In your copy, repeat the records exactly and leave out the pictures.

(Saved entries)
- - - -

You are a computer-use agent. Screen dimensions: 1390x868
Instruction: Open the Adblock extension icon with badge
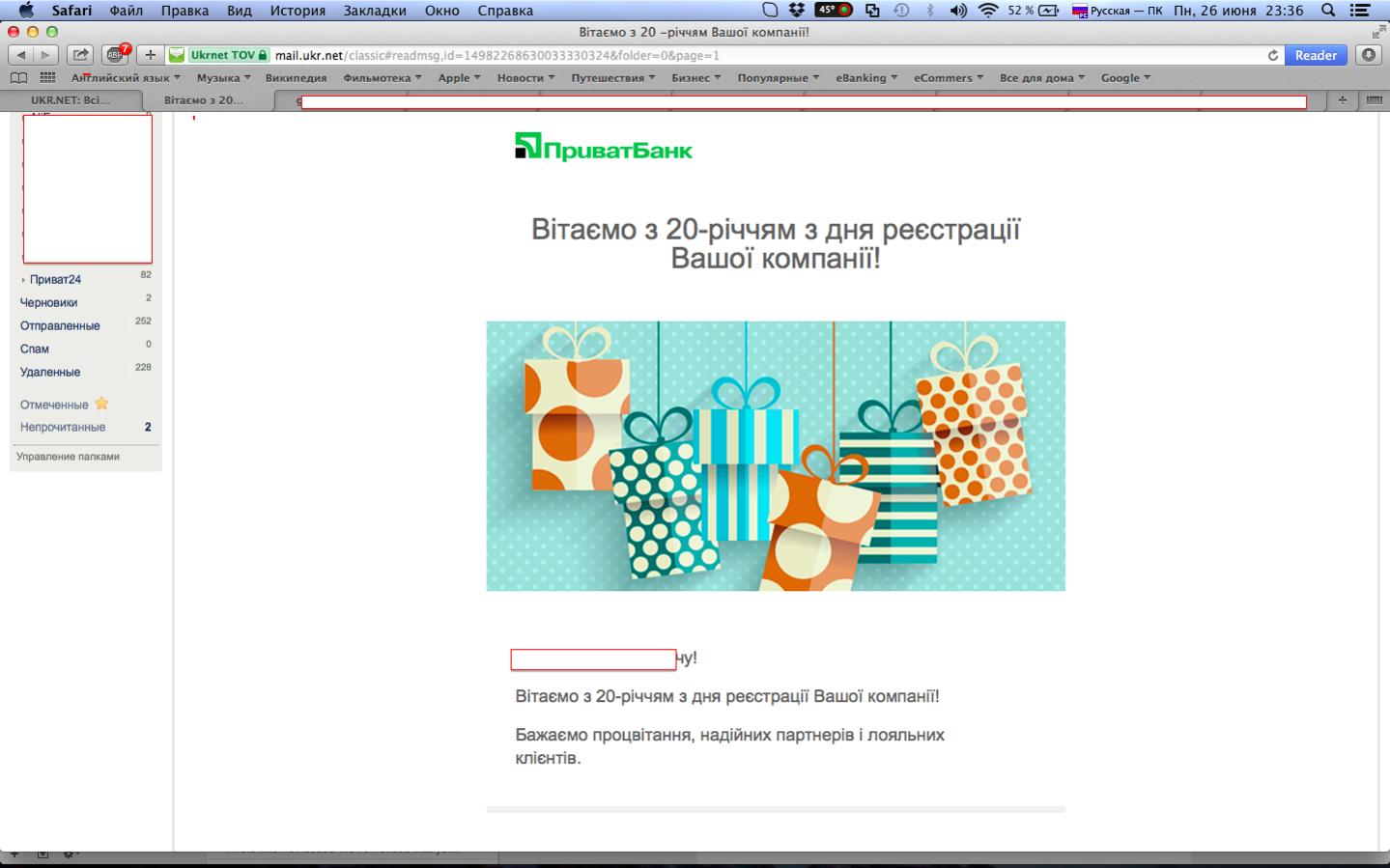117,55
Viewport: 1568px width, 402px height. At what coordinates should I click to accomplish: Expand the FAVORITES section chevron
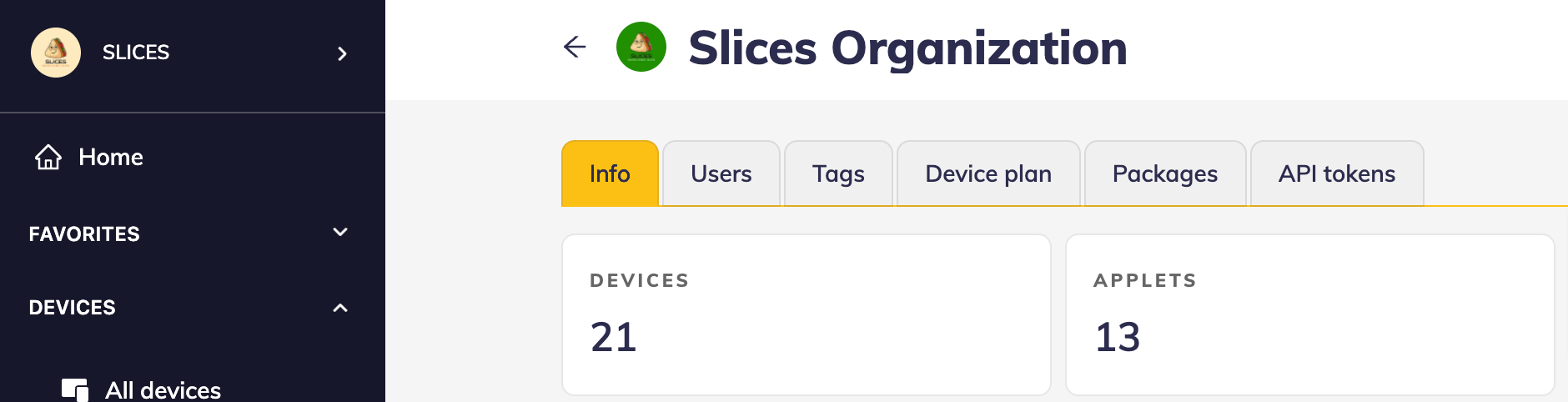tap(340, 232)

- - - -

- _SOLUTION FOR THIS EXERCISE_
You are a computer-use agent. Screen dimensions: 1390x868
Instruction: Open the Adblock extension icon with badge
117,55
Viewport: 1568px width, 402px height. At what coordinates should I click to accomplish: Expand the FAVORITES section chevron
tap(340, 232)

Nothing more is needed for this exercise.